Today’s youth, continued Uemura the Younger, had been born into a world without heroes. In the past, heroes gave the young generations something to look up to, to emulate. Now common men stood in their place, and while some among us might approach the status of a hero, there were no more living legends, and thus the young grew up knowing they would never become heroes themselves.
Ironic, then, that man was a creature that inherently aspired toward heroism. A creature that searched for some greater purpose to give meaning to his life. A creature that formed social groups to share their common aspirations. In a developed society, the success of cultlike groups was a foregone conclusion.
There was a cult element even to the companies that created virtual worlds. They provided a shared secret language that outsiders couldn’t understand, a place where the young could experience a sense of safety. That was the way of the world. The fads of today’s youth were the end product of a society that demanded a cult culture. So sayeth Uemura the Younger.
I shifted my gaze from the blackboard to my side. Fumiko was taking notes. She might have been doing it just to get a rise out of me.
I scratched my head. There was no theory to explain gaming. There was no set of principles, no moral stance that drove you to practice difficult moves. No one stepped into a virtual world for a sense of solidarity.

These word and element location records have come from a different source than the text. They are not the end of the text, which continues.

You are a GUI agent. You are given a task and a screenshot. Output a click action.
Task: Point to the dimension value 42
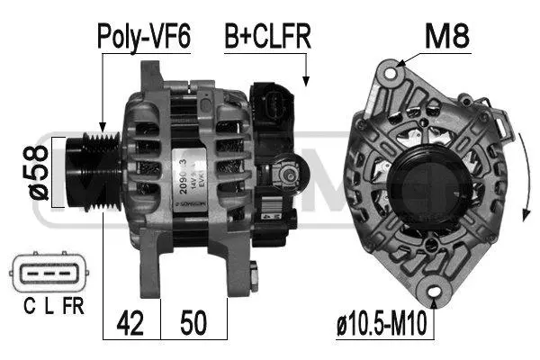tap(132, 322)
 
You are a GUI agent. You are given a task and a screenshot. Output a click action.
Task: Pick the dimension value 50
tap(194, 322)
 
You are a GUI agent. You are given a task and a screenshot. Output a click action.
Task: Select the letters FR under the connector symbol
tap(73, 308)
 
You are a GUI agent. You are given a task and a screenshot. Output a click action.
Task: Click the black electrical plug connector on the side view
tap(274, 112)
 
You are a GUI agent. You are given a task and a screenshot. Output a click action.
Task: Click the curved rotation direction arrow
tap(521, 171)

Your opponent on the other end of the network wasn’t your friend, your lover, or comrade-in-arms. The only part of them I saw was the character on the screen, and that was all they saw of me. If virtual worlds weren’t like that, my friend would never have disappeared into the north.
I learned something from Uemura the Younger that day. University was nothing but talk. I also remembered something very important. Whatever my loss to Ricky had knocked loose snapped back into place with a click so loud I was surprised half the class didn’t turn around to look at me. I could feel wheels starting to turn in my head. At that moment, university was not the place I needed to be.

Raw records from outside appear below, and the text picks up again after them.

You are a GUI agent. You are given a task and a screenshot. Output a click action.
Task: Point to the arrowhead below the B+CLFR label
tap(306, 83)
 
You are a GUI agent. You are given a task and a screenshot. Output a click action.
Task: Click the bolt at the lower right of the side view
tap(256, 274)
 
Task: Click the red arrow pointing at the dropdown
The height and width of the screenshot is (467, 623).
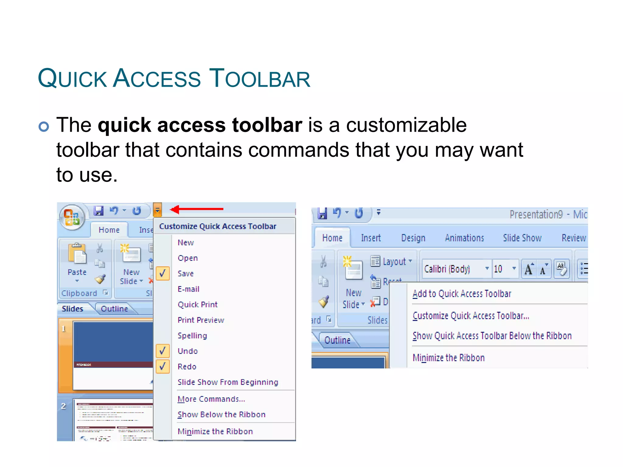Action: (197, 209)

Nor was it any time to be searching for blue cats. Sure, that still had its place. There was no reason I couldn’t keep seeing Fumiko in RL. But that was just a distraction to my true purpose. I had a snake boxer to hunt. If I let him slip through my fingers, finding the blue cat wouldn’t bring him back. I had a score to settle in the virtual world, and there was nowhere else to do it.

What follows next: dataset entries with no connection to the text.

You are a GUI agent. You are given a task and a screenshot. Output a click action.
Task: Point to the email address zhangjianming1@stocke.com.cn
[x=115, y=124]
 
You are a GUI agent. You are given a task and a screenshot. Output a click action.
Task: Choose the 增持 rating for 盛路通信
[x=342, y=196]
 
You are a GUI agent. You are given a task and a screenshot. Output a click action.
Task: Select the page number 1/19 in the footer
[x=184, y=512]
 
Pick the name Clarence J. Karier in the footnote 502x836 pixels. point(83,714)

There were people who gave themselves over to addiction, who let themselves lose contact with RL. A risk I was willing to take. I had to go back.
The sound FX died away.
A veil lowered over my field of vision. Fumiko was still taking notes. I stood, noisily hefting my bag onto my shoulder.
“What is it?” she asked.
“I just remembered something I have to do. Gotta run.”
“It’s the middle of the lecture.”
“Sorry.”
My legs carried me quickly out of the room. At home, a virtual world was waiting for me.